21 In Women Now

Women Now: Birthdays on my mind and love in my heart

Kirk August 2017

Happy Birthday Kirk circa 2017

 

I was thinking of Mother three weeks ago when we were planning my brother Kirk’s birthday party. Mother loved birthdays and she loved celebrating them. Three years ago when Kirk turned 60 she planned a big surprise party for him. It was at Mom and Dad’s home on Dead Lake near Dent, MN. It was top secret all the way! The theme was race cars because Kirk’s crazy about NASCAR races.

Mom had ordered a sheet cake with a race car on it and frosting in racing colors. On the day of the party it was my job to go to town to pick it up. When I brought it back to the house and laid it out on the kitchen counter I kept looking at it. Something didn’t look right.

“Come here, Mother,” I said. “Is this what you ordered? A cake that says Happy Birthday Krik on it?”

“Oh, it must be a mistake,” she said.

But I looked at the order form and there it was in ink: Happy Birthday Krik. Panic ensued.

“Do you think anyone else will notice?” she said.

“Ah, pretty hard not to,” I said.

But then Jessie, Kirk’s daughter saved the day. “Wait a minute. It’s funny! Just leave it!” Perfect! We all snickered behind his back until the big reveal. He thought it was pretty funny too. Kirk was Krik all day long and then some.

 

Family gathering

Kirk realizes his birthday cake says Krik

 

Kirk and one of his oldest friends, Paul Pierson, now deceased

Happy times, Kirk with one of his oldest friends, Paul Pierson, who passed away a year later

 

Kirk’s birthday three years later

I couldn’t help remembering how much fun we had that day in 2014. I wanted to replicate it somehow but that would be impossible. There have been deep losses.

About three weeks after that 60th birthday party the same family and friends would come together again but for a funeral this time. My youngest brother Todd died suddenly at the end of that month, two days before my mother’s birthday which is on August 31st. Everything about it was a nightmare. I knew how much her birthday meant to her. It broke my heart to hear her say amid all the grief, “Oh Brenda, I can never celebrate my birthday again.” And she didn’t. She died seven months later. Kirk’s longtime friend, Paul, would pass months after that.

There was no way of replicating that 60th birthday party vibe but our family did all get together and celebrate, this time at the farm of Kirk’s daughter, Carly, in Fergus Falls. I had the feeling Mom would be so delighted to see that we made sure to misspell Kirk’s name on his birthday cake this year.

 

Maia and Brenda

Maia Willow, Mother’s first great-grandchild was born on Mother’s birthday, August 31st. Happy Birthday, Maia!

Another birthday party created by Mother, circa the late ’50s

This week I came across a story I’d written years ago about one of the birthday parties Mom created for my twin brother and I when we lived on the farm near Hastings, ND. I love this story. It brings back memories of Mother, homemade birthday cakes, and the town where I grew up. It also has a little girl’s fantasy about a tall, dark, and handsome boy making out with my pretend Barbie. I read it out loud to Russ and he encouraged me to share it with you.

The timing seems just right. Today is Mother’s birthday. Happy Birthday, Precious!

 

Brenda Birthday Girl

Mother, these are for you! Happy Birthday

 

Birthday Cake by Brenda Kinsel

The birthday I remember most as a child was the year when I was six or seven and Mother made two cakes; angel food cakes with open centers for Brent and me, the twins. Brent’s cake was covered in chocolate frosting and out of the center standing at attention was a blond haired GI Joe doll.
* * *
▸ **Task to carry out**
Rewrite everything in the post from "Kirk and one" down to "months after that.", putting "memorial service" in place of "funeral".

▸ **Extracted entries**
* * *
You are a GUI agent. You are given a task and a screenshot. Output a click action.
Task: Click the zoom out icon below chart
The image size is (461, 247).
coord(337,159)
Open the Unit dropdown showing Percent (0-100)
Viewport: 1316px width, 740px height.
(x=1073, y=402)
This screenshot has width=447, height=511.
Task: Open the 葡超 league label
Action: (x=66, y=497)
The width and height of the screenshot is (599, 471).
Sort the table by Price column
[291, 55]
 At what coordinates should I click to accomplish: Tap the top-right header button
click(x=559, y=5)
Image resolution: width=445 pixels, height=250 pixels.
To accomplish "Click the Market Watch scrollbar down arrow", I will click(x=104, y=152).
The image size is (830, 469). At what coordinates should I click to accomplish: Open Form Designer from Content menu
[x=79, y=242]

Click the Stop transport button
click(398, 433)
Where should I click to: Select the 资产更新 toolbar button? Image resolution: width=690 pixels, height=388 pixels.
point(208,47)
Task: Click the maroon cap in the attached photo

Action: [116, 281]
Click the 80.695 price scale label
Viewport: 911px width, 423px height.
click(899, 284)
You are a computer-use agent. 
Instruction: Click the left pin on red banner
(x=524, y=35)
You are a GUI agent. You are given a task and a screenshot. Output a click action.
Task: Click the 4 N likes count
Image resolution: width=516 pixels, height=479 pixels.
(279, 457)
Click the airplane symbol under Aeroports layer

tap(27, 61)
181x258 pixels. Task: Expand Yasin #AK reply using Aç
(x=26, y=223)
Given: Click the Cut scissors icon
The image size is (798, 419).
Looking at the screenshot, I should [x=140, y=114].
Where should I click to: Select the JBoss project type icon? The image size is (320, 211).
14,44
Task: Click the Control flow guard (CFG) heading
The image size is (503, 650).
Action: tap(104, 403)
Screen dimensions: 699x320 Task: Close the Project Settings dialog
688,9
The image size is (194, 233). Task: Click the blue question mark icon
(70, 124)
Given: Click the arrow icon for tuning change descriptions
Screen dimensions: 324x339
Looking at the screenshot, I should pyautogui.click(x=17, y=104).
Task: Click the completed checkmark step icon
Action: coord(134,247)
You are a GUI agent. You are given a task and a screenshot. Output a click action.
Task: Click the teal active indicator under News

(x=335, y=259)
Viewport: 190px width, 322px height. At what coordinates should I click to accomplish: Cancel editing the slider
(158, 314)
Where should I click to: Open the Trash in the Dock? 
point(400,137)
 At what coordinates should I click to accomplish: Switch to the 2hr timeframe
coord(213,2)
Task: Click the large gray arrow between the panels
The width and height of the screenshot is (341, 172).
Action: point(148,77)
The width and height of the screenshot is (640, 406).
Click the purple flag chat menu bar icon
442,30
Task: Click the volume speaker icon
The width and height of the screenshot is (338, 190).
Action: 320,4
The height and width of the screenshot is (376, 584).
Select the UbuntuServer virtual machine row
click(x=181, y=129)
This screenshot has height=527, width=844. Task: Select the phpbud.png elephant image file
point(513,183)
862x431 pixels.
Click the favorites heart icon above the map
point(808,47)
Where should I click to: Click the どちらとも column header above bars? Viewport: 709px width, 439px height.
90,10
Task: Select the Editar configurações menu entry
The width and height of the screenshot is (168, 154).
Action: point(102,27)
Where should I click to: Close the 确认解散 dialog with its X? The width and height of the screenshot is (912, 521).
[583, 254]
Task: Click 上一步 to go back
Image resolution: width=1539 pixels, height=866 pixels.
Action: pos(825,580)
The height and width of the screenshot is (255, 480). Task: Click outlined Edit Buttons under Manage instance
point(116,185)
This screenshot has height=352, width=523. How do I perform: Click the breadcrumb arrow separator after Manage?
* * *
▸ **Written answer**
Kirk and one of his oldest friends, Paul Pierson, now deceased

Happy times, Kirk with one of his oldest friends, Paul Pierson, who passed away a year later

 

Kirk’s birthday three years later

I couldn’t help remembering how much fun we had that day in 2014. I wanted to replicate it somehow but that would be impossible. There have been deep losses.

About three weeks after that 60th birthday party the same family and friends would come together again but for a memorial service this time. My youngest brother Todd died suddenly at the end of that month, two days before my mother’s birthday which is on August 31st. Everything about it was a nightmare. I knew how much her birthday meant to her. It broke my heart to hear her say amid all the grief, “Oh Brenda, I can never celebrate my birthday again.” And she didn’t. She died seven months later. Kirk’s longtime friend, Paul, would pass months after that.